Große Hitze hat Auswirkungen auf den menschlichen Körper, daher fühlen sich viele Menschen durch hohe Temperaturen beeinträchtigt. Mit folgenden Tipps der Bundeszentrale für gesundheitliche Aufklärung (BZgA) und des Norddeutschen Rundfunks (NDR) kommen Sie gut durch die nächste Hitzewelle:

  • Ausreichend trinken und leichtes Essen wählen
  • Wohnung und Innenräume kühlen
  • Nur mit Sonnenschutz ins Freie gehen
  • Extreme Hitze vermeiden
  • Körper möglichst kühl halten
  • Sportliche Aktivitäten an Hitzeentwicklung anpassen (am besten nur morgens oder abends, wenn es kühler ist)

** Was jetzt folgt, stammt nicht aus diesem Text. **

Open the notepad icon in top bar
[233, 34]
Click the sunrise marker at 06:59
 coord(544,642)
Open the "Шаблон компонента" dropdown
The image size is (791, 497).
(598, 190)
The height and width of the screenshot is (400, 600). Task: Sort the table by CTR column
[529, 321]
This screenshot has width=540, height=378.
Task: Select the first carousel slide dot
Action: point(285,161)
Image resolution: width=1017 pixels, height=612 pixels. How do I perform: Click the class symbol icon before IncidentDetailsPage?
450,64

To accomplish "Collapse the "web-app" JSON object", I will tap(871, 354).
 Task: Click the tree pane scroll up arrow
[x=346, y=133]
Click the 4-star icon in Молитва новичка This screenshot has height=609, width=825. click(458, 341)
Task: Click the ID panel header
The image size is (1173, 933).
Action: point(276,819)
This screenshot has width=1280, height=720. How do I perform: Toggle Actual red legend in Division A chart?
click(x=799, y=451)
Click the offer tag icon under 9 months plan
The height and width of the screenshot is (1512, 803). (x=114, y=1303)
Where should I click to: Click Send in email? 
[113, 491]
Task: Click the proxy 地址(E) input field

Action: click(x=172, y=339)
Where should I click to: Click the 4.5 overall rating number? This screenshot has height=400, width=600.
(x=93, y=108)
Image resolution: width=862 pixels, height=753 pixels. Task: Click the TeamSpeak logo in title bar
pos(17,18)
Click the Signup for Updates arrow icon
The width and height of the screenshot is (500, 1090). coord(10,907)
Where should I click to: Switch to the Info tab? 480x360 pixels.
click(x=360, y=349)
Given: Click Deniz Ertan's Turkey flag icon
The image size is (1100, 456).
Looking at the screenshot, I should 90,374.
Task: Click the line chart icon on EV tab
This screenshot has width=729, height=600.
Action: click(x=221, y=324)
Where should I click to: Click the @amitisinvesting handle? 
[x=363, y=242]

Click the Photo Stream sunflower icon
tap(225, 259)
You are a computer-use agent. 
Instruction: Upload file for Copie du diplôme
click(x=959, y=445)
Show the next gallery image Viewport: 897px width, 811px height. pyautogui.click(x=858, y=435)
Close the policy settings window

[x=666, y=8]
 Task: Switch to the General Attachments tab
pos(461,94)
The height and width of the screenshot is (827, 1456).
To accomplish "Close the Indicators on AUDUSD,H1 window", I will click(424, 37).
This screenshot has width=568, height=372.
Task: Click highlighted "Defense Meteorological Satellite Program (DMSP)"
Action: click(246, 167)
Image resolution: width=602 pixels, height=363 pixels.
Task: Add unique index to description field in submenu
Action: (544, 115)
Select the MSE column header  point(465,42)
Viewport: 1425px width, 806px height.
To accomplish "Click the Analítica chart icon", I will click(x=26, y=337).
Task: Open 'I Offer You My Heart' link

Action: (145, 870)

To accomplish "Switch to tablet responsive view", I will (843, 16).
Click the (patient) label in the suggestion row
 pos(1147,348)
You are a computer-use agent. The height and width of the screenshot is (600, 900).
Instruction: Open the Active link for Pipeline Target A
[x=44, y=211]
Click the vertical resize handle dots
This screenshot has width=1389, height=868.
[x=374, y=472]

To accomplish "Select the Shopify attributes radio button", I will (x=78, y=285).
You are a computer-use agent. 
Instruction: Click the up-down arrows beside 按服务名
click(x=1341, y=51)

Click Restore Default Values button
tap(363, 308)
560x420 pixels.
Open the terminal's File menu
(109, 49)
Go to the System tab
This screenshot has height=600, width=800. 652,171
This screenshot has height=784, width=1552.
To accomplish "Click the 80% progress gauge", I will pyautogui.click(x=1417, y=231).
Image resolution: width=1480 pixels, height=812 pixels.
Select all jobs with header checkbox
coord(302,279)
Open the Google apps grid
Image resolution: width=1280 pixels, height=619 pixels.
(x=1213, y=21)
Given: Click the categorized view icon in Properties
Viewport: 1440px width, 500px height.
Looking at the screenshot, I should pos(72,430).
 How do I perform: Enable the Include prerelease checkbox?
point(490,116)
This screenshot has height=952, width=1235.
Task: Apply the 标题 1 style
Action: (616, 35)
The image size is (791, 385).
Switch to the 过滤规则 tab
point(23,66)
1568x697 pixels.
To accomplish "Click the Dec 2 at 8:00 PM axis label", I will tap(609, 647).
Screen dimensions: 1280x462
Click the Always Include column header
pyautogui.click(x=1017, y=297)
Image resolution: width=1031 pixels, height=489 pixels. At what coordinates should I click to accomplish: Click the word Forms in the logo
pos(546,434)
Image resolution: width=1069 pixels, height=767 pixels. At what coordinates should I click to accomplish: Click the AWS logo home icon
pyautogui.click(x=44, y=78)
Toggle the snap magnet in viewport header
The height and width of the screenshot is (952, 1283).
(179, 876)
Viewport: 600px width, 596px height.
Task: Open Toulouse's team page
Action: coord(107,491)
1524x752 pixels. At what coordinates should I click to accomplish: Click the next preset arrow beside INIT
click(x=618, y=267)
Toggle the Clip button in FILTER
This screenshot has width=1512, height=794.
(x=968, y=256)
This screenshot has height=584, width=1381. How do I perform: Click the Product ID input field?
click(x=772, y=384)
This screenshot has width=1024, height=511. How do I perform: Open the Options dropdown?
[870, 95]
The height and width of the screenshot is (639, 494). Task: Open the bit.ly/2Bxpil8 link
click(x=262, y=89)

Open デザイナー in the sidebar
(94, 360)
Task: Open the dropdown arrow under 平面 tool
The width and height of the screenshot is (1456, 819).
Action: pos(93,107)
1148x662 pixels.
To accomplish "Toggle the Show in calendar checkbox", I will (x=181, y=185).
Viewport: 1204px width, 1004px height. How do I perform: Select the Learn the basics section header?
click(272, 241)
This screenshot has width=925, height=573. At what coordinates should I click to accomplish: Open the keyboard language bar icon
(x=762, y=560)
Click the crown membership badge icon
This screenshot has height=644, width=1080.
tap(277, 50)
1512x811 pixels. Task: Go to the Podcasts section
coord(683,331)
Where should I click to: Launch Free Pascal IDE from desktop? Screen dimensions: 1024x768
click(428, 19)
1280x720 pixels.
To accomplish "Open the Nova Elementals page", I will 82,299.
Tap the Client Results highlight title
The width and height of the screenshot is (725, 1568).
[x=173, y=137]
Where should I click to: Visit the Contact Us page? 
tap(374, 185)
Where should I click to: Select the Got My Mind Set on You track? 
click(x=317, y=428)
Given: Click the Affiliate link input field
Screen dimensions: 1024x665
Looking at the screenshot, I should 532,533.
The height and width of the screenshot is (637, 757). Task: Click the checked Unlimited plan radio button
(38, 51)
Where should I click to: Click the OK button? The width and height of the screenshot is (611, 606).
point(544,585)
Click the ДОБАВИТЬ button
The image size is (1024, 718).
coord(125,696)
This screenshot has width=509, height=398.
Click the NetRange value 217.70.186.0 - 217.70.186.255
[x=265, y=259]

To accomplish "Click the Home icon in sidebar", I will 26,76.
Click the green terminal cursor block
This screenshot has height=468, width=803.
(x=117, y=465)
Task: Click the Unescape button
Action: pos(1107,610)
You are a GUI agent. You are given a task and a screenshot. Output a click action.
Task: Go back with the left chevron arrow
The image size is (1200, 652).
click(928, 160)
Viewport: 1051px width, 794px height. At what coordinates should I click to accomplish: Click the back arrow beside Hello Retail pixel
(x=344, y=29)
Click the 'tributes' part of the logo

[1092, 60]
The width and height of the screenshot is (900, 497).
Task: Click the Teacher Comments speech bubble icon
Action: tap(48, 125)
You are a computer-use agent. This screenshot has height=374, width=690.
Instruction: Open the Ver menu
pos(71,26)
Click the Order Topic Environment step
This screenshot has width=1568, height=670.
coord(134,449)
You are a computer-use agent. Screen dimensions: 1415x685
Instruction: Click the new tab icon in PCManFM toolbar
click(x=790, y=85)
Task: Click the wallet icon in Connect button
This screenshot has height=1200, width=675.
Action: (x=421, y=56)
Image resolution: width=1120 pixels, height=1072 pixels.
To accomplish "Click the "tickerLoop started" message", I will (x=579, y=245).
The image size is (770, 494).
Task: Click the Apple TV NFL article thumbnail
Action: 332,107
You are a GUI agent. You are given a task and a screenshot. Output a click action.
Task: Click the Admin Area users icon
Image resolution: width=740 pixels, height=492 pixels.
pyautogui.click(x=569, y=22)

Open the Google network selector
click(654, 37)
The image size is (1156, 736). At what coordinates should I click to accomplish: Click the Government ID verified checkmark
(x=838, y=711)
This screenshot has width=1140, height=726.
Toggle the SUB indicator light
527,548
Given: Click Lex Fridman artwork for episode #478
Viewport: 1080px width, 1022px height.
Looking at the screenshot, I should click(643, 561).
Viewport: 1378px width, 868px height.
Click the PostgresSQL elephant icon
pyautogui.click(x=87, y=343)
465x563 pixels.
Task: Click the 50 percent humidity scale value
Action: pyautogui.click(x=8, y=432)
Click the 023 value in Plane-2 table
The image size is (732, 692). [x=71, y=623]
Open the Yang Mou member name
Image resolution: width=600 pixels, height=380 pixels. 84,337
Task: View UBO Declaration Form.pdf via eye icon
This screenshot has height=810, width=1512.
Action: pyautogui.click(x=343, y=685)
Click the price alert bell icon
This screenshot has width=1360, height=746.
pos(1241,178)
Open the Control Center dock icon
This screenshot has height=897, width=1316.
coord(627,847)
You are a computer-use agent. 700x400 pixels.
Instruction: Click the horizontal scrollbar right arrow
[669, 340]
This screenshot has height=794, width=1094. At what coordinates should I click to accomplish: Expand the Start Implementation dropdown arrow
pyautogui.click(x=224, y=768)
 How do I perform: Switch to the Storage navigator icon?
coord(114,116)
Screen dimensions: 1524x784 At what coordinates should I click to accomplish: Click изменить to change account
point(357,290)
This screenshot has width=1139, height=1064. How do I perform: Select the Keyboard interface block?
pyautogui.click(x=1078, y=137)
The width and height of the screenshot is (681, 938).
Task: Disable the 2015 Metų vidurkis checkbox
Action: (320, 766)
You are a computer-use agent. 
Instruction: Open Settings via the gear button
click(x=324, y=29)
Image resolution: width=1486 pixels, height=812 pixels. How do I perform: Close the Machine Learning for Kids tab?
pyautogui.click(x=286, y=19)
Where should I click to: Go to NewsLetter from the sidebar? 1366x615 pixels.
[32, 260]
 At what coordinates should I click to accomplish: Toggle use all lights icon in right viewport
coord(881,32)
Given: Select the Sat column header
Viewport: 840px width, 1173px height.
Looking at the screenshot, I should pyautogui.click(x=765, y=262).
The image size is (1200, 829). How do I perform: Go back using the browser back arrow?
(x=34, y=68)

  • lauwarm duschen statt eiskalt

Dieser Beitrag beinhaltet lediglich allgemeine Informationen zum jeweiligen Gesundheitsthema und dient damit nicht der Selbstdiagnose, -behandlung oder -medikation. Er ersetzt keinesfalls den Arztbesuch. Individuelle Fragen zu Krankheitsbildern dürfen von unserer Redaktion nicht beantwortet werden.